La stampa è ricca di articoli e notizie, già a partire dal 2010, di altre delle 44 ASP della Regione in forte difficoltà: Ferrara, Ravenna, Parma, Reggio Emilia per citarne solo alcune.
Ora la nostra Amministrazione Comunale si appresta a seguire l’orientamento regionale con progetto di conferire ad ASP Città di Bologna il ruolo di unico soggetto gestore dei Servizi alla persona.
Questo progetto rappresenta l’ennesima esternalizzazione di un servizio fondamentale al cittadino verso un’Azienda con finalità imprenditoriali che lavora con appalti a ribasso, sub-appalti e sub-commitenze. L’ASP Città di Bologna in pochi anni ha già accumulato un drammatico debito di bilancio di milioni di euro, destinato ad aumentare nonostante il piano di rientro.
Chi pagherà per tutto questo?
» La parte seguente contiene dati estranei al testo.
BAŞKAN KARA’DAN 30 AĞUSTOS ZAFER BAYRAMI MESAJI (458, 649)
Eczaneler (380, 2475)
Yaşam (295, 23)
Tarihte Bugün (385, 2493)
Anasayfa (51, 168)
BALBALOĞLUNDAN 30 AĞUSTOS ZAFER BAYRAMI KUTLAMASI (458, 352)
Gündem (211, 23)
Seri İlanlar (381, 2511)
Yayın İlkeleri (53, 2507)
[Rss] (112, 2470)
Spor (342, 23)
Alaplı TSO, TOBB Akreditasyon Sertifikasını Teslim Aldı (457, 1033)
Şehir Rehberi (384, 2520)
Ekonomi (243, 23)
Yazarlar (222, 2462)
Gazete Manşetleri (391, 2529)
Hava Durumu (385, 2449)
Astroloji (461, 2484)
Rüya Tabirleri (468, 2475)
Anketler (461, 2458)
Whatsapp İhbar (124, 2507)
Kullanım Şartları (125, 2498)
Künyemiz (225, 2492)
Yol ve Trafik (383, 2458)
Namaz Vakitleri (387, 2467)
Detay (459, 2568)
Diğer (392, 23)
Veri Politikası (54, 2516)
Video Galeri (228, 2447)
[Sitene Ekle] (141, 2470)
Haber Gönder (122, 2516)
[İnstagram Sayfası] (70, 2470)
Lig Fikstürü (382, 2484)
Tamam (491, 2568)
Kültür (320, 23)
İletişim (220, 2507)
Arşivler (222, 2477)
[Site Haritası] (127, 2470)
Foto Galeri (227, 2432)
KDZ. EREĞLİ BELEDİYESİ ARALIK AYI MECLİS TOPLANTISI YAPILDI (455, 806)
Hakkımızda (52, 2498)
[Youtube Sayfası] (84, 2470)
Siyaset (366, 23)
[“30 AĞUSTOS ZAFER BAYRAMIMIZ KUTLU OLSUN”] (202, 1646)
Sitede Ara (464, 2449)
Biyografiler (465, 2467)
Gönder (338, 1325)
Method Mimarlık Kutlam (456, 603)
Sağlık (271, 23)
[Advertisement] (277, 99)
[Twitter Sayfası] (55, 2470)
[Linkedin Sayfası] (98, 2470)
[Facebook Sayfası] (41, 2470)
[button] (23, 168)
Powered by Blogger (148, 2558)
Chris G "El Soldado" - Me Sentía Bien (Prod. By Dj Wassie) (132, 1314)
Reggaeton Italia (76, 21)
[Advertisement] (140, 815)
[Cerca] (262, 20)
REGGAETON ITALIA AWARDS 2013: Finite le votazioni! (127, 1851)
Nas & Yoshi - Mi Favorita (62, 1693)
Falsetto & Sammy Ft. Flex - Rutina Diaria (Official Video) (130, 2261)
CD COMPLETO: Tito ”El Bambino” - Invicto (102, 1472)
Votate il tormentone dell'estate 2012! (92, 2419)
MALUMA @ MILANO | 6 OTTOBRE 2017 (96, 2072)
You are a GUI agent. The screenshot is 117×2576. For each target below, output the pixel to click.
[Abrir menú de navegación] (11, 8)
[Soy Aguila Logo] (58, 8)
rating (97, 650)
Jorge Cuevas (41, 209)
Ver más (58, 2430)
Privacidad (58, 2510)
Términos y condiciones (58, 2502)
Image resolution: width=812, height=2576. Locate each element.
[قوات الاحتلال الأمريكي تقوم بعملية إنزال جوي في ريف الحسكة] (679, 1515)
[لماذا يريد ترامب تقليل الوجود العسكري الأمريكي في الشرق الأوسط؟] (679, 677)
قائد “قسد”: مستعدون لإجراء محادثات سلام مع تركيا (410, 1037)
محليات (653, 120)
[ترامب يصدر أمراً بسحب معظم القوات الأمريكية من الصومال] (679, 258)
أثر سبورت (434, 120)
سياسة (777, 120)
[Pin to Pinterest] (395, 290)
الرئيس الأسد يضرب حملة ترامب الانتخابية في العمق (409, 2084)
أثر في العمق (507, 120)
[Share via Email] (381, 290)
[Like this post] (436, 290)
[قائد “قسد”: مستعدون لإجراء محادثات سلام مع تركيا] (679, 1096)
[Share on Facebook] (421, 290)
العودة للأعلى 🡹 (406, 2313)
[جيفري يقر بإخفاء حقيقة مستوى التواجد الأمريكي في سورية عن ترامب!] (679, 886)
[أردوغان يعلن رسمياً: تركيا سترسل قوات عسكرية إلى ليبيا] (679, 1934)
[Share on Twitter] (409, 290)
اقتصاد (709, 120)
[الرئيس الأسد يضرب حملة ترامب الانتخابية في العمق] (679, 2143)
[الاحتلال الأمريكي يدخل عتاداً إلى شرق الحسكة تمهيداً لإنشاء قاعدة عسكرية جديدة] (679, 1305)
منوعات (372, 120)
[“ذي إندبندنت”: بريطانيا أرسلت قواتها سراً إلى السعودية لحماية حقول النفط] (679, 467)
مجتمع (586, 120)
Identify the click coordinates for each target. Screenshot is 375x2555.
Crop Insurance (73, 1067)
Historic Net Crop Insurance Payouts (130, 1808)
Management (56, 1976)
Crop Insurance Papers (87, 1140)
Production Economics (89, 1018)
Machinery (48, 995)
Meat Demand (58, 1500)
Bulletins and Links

Il Comune potrà ripianare il danno erariale, ma non potrà risarcire i cittadini e gli operatori che dovessero essere danneggiati dalla mancanza di tutele e di Servizi essenziali di assistenza.
ADDENDA: e per gli ultimi irriducibili che (ancora) nutrono speranze sulle magnifiche sorti e progressive del “sistema ASP”, dopo i casi di Piacenza, Vignola, Fidenza, guardate cosa succede a Ferrara in questi giorni:
Asp, lettere choc sulle perdite: “Azienda a rischio di continuità”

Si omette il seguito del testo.